5. O posicionamento da vertente oposta fundada em recentes precedentes do STF

Estimulados com o posicionamento até então adotado de que correção monetária não é acréscimo vários contribuintes buscaram junto ao Judiciário o direito à correção de seus créditos de ICMS.

A pretensão foi afastada e o Supremo Tribunal Federal, fundado no argumento de que não compete ao Judiciário legislar, sob pena de invadir competência que não lhe é própria, deixou de conceder o direito à referida correção por falta de previsão legislativa, como se pode constatar de ementa de elucidativo precedente do Tribunal Pleno redigida nos seguintes termos:

"Correção monetária de créditos fiscais eventualmente verificados e comprovados. Direito que, por não estar previsto na legislação estadual, não pode ser deferido pelo Judiciário sob pena de substituir-se o legislador em matéria de sua estrita competência. Matéria pacificada no Supremo Tribunal Federal".

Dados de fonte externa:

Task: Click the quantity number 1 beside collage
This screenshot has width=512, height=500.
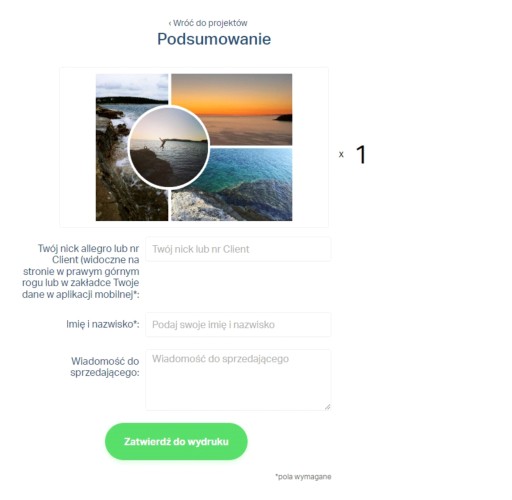Action: 361,154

STF. EREAA-212163-SP. Tribunal Pleno. – Relator: Min. Maurício Corrêa. DJ de 18.02.2002. In: DATADEZ – CD. Porto Alegre: Notadez, n. 11, nov./dez. 2002.


6. Conclusão

Considerando o fato de que a legislação federal determinou a conversão dos valores indexados em Ufir para o Real e em seguida extinguiu o referido indexador, e como os Estados, dentro de sua competência concorrente, devem observar o limite legislativo adotado pela União em matéria financeira, evidente que os valores indexados em Ufir pelos Estados deveriam ser convertidos para o Real e eventuais leis editadas pelos Estados seriam de duvidosa constitucionalidade.

Analisada a matéria por este ângulo, e uma vez configurada a inconstitucionalidade de eventual lei que criasse Ufir Estadual, certamente que não poderia existir o socorro do judiciário por não ser órgão legislativo, e, principalmente, para que não se cometesse absurdo tratamento desigual com os contribuintes que tiveram, quando em semelhante situação, as suas pretensões afastadas.


Notas e referências bibliográficas

1 Medida Provisória número 2176-77, de 28.06.2001, art. 3º e art. 29. § 3º.

2 Extinção da correção monetária. Site da Receita Federal. Disponível em: <https://www.receita.fazenda.gov.br/>. Acesso em: 05 jan.2003.

3 STF. RE 235.022-4. SP. Relator: Min. Otávio Gallotti. In: DJU de 07.06.2000, p. 22. .

4 STJ. REsp 79.306–SP-2ª T. Relator: Min. Peçanha Martins. In: DJU 26.10.1998, p. 101.

5 STJ. AR. 568. Relator: Min. José Delgado. DJ de 15.03.1999, p. 74.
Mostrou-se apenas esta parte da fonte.